* [Your instructions] Set down every entry again exactly as it stands below.

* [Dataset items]
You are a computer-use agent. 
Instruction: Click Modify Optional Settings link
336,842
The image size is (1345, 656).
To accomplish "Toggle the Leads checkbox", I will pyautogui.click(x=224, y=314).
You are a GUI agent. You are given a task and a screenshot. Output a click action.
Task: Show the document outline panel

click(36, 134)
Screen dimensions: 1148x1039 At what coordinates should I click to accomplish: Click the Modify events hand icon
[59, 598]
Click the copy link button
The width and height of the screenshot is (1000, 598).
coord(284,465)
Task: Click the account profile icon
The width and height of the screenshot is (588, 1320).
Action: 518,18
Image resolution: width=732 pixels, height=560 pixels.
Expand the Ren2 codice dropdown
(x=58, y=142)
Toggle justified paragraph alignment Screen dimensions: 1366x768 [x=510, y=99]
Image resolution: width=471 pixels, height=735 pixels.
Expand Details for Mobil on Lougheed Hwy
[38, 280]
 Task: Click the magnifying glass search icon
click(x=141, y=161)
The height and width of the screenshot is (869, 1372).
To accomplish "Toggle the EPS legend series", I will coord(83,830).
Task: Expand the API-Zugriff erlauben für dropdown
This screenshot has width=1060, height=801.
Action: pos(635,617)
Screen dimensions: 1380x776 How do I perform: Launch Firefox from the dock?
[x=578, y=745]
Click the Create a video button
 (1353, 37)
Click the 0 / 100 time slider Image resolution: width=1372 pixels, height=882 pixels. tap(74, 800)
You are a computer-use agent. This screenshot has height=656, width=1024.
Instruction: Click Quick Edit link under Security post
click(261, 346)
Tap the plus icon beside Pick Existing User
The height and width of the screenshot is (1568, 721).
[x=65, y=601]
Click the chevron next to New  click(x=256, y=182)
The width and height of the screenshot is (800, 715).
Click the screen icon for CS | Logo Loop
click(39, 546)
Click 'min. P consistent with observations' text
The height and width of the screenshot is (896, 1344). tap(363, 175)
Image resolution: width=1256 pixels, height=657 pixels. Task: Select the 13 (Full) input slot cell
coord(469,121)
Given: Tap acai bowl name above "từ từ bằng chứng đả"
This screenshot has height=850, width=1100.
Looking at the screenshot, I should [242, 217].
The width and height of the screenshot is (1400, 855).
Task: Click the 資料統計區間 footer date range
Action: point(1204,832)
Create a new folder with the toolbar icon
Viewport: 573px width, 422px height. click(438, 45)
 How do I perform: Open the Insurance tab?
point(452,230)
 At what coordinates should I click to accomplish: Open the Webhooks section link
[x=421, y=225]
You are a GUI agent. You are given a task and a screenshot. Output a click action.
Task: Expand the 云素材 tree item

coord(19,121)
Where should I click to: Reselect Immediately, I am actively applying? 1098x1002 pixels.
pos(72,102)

* [Task answer]
You are a computer-use agent. 
Instruction: Click Modify Optional Settings link
336,842
The image size is (1345, 656).
To accomplish "Toggle the Leads checkbox", I will pyautogui.click(x=224, y=314).
You are a GUI agent. You are given a task and a screenshot. Output a click action.
Task: Show the document outline panel

click(36, 134)
Screen dimensions: 1148x1039 At what coordinates should I click to accomplish: Click the Modify events hand icon
[59, 598]
Click the copy link button
The width and height of the screenshot is (1000, 598).
coord(284,465)
Task: Click the account profile icon
The width and height of the screenshot is (588, 1320).
Action: 518,18
Image resolution: width=732 pixels, height=560 pixels.
Expand the Ren2 codice dropdown
(x=58, y=142)
Toggle justified paragraph alignment Screen dimensions: 1366x768 [x=510, y=99]
Image resolution: width=471 pixels, height=735 pixels.
Expand Details for Mobil on Lougheed Hwy
[38, 280]
 Task: Click the magnifying glass search icon
click(x=141, y=161)
The height and width of the screenshot is (869, 1372).
To accomplish "Toggle the EPS legend series", I will coord(83,830).
Task: Expand the API-Zugriff erlauben für dropdown
This screenshot has width=1060, height=801.
Action: pos(635,617)
Screen dimensions: 1380x776 How do I perform: Launch Firefox from the dock?
[x=578, y=745]
Click the Create a video button
 (1353, 37)
Click the 0 / 100 time slider Image resolution: width=1372 pixels, height=882 pixels. tap(74, 800)
You are a computer-use agent. This screenshot has height=656, width=1024.
Instruction: Click Quick Edit link under Security post
click(261, 346)
Tap the plus icon beside Pick Existing User
The height and width of the screenshot is (1568, 721).
[x=65, y=601]
Click the chevron next to New  click(x=256, y=182)
The width and height of the screenshot is (800, 715).
Click the screen icon for CS | Logo Loop
click(39, 546)
Click 'min. P consistent with observations' text
The height and width of the screenshot is (896, 1344). tap(363, 175)
Image resolution: width=1256 pixels, height=657 pixels. Task: Select the 13 (Full) input slot cell
coord(469,121)
Given: Tap acai bowl name above "từ từ bằng chứng đả"
This screenshot has height=850, width=1100.
Looking at the screenshot, I should [242, 217].
The width and height of the screenshot is (1400, 855).
Task: Click the 資料統計區間 footer date range
Action: point(1204,832)
Create a new folder with the toolbar icon
Viewport: 573px width, 422px height. click(438, 45)
 How do I perform: Open the Insurance tab?
point(452,230)
 At what coordinates should I click to accomplish: Open the Webhooks section link
[x=421, y=225]
You are a GUI agent. You are given a task and a screenshot. Output a click action.
Task: Expand the 云素材 tree item

coord(19,121)
Where should I click to: Reselect Immediately, I am actively applying? 1098x1002 pixels.
pos(72,102)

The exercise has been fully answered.